» WORK INSTRUCTION
Print exactly, and only, the lines from the one containing "Task: Click the H1 MA:100 1.16210 label" through the last line of the records below, both included; leave out the pictures.

(Collected data)
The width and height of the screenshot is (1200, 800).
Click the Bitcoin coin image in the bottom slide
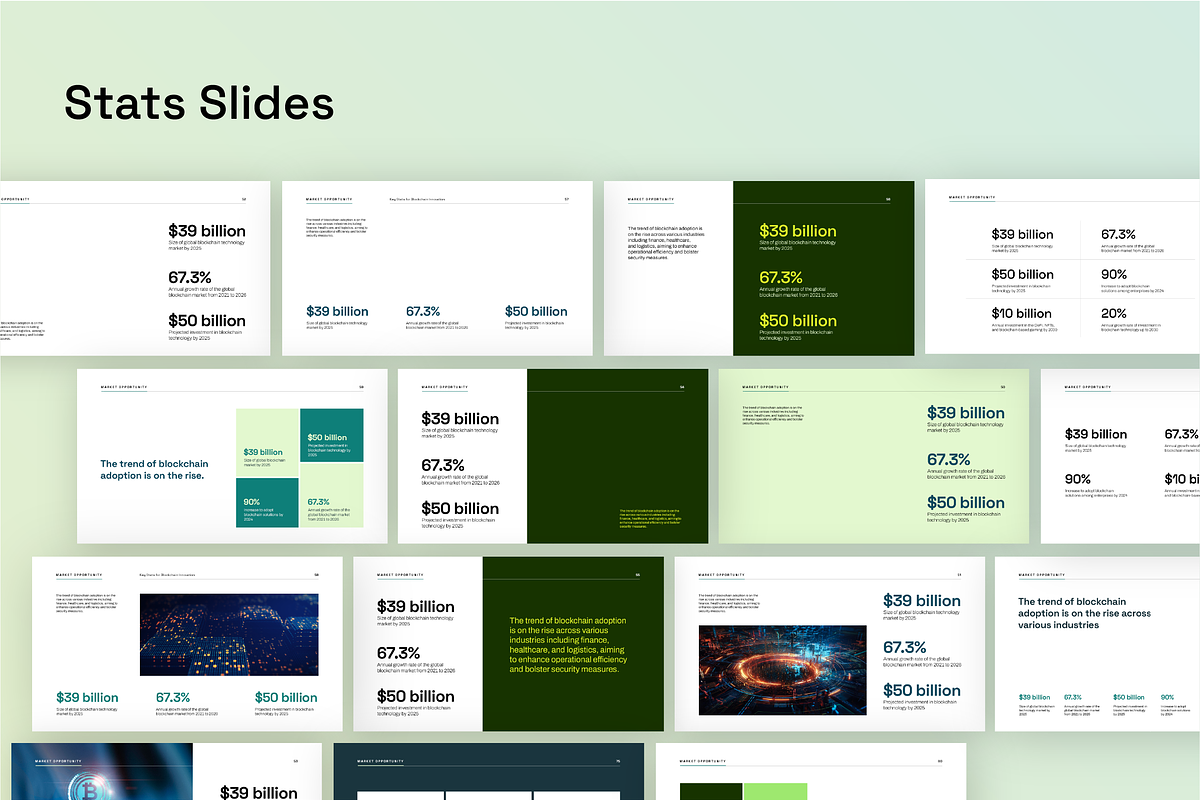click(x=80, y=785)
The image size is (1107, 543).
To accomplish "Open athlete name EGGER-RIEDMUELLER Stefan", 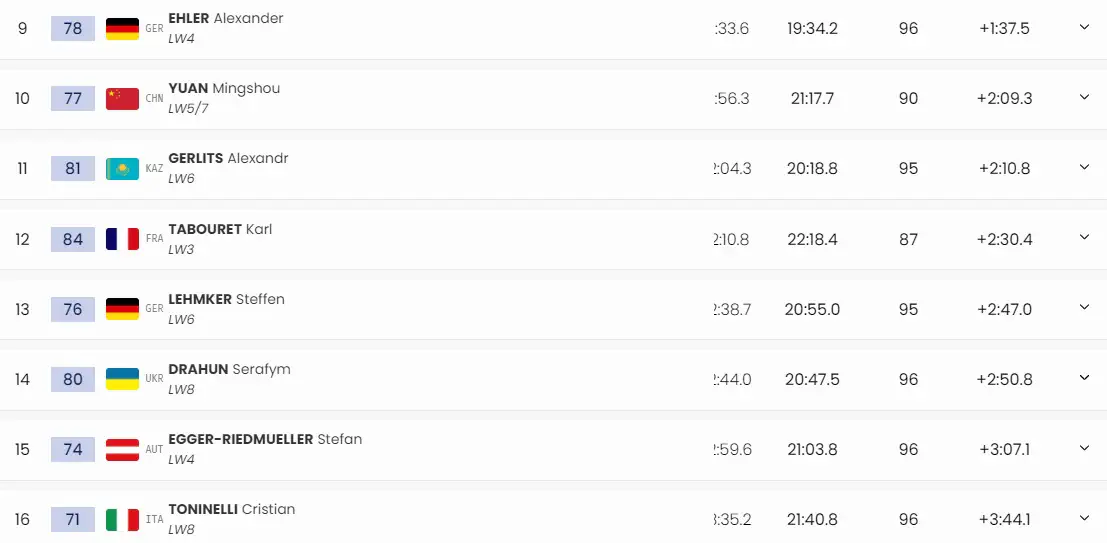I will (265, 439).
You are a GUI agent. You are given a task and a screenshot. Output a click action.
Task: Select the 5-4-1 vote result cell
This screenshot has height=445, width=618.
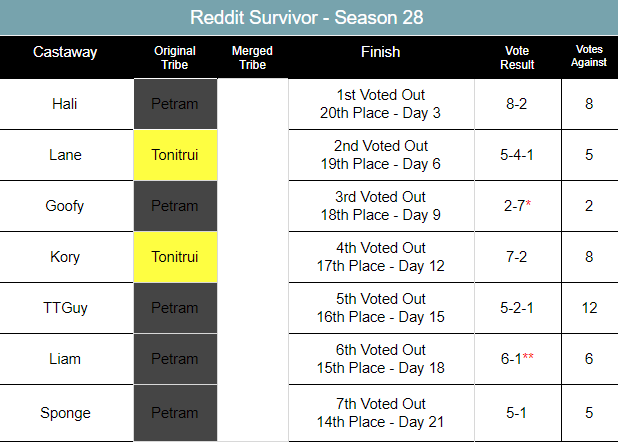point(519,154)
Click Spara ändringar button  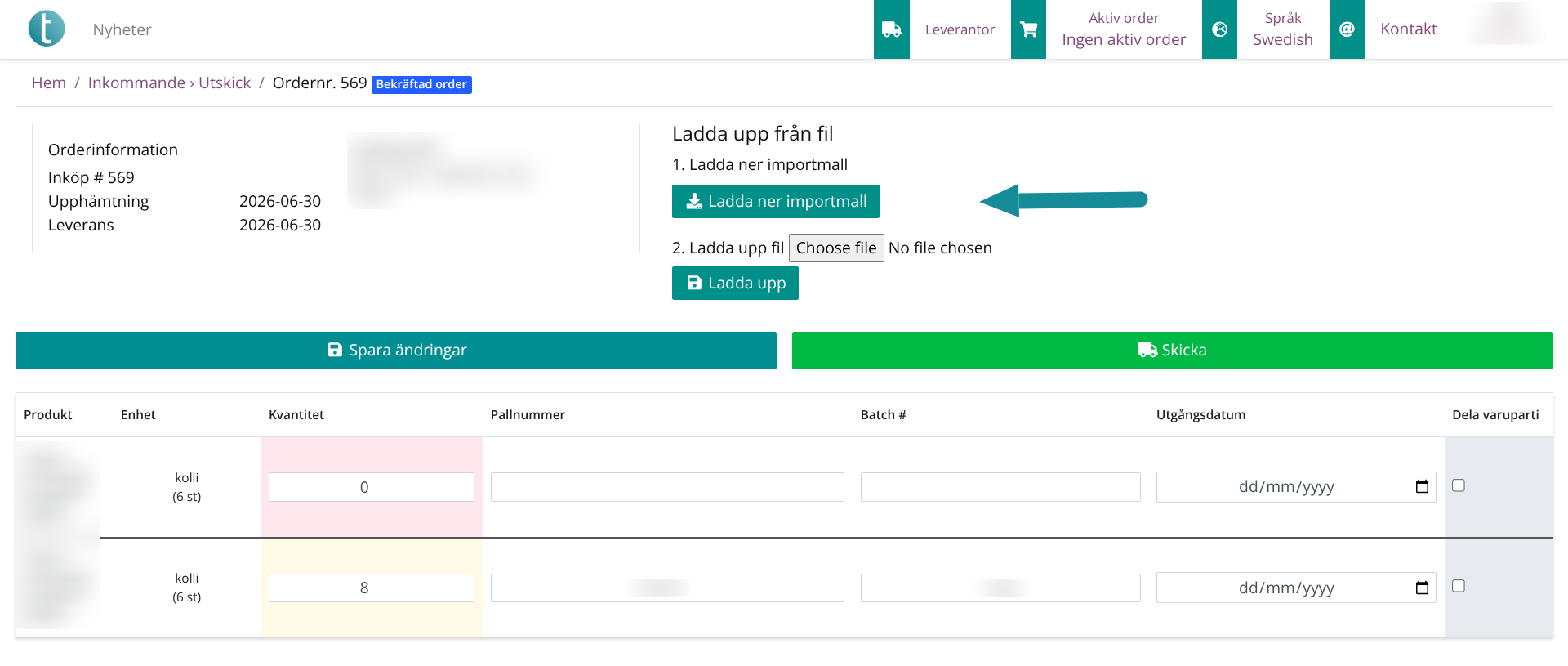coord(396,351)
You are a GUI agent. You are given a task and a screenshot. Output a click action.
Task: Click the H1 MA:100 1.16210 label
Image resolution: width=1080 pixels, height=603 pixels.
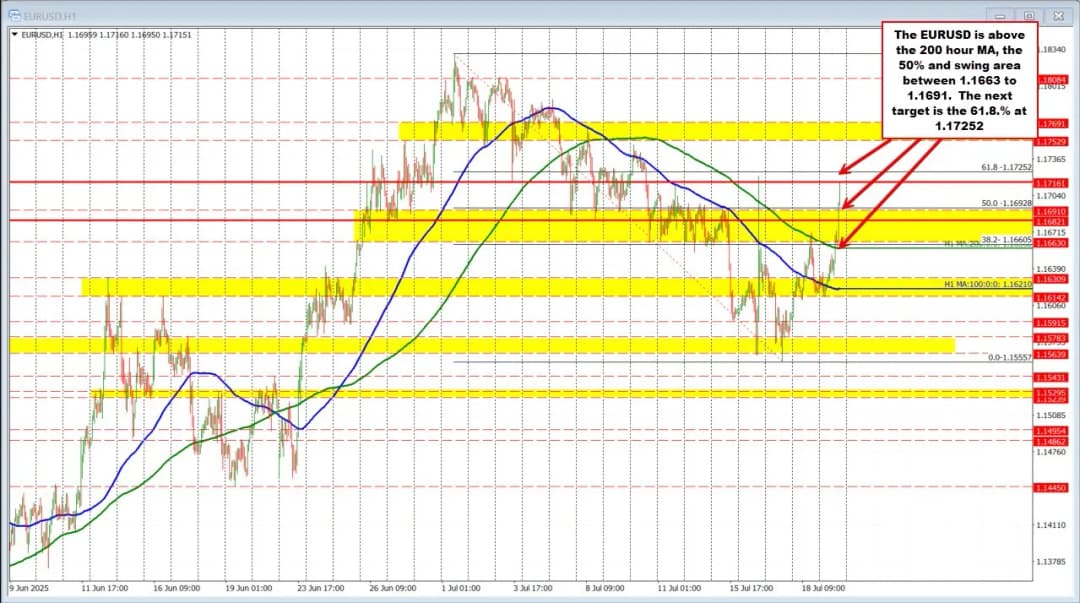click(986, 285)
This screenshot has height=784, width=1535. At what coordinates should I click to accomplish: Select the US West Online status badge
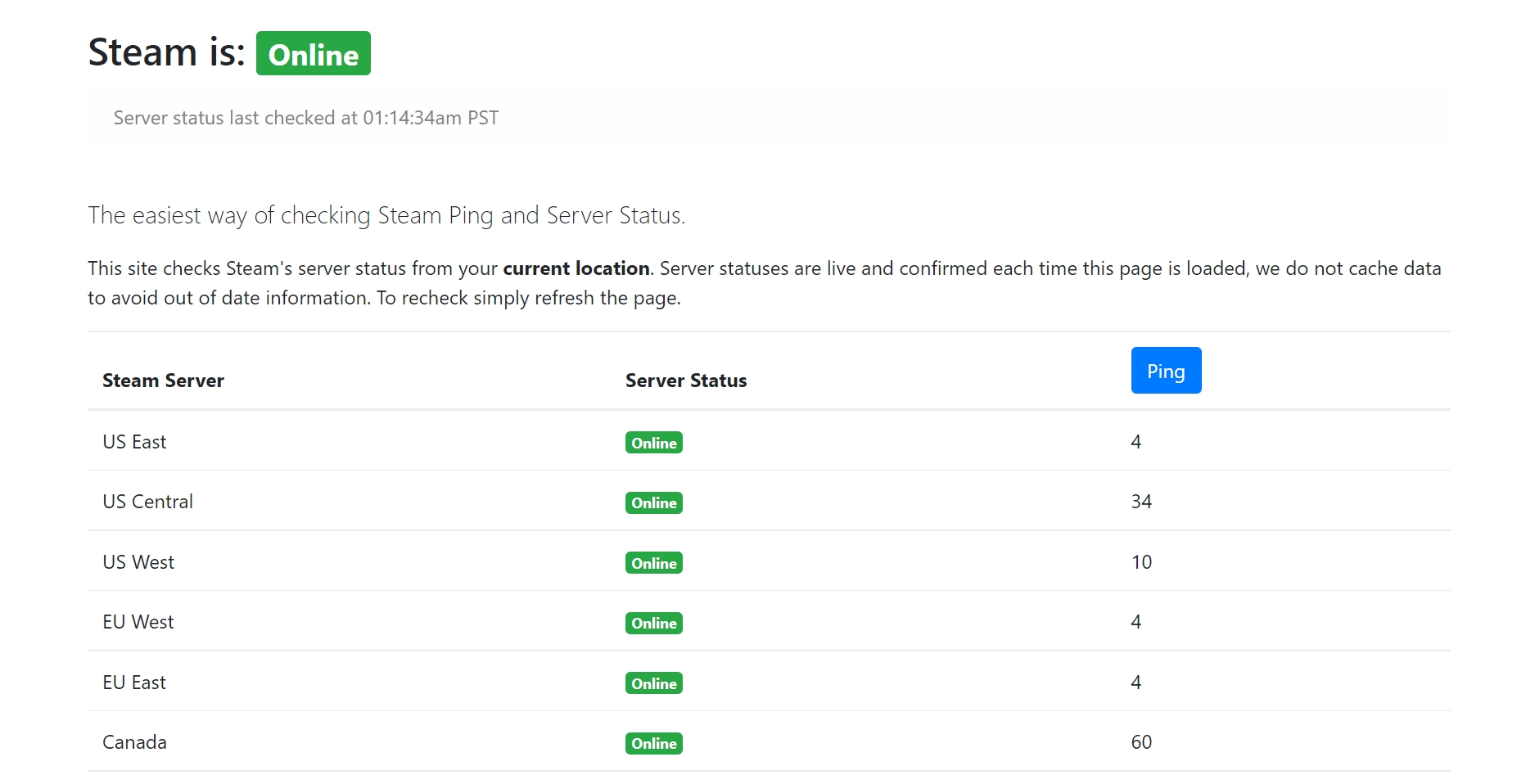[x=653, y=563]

» YOUR RESPONSE
Task: Click the H1 MA:100 1.16210 label
Image resolution: width=1080 pixels, height=603 pixels.
click(986, 285)
This screenshot has height=784, width=1535. At what coordinates should I click to accomplish: Select the US West Online status badge
[x=653, y=563]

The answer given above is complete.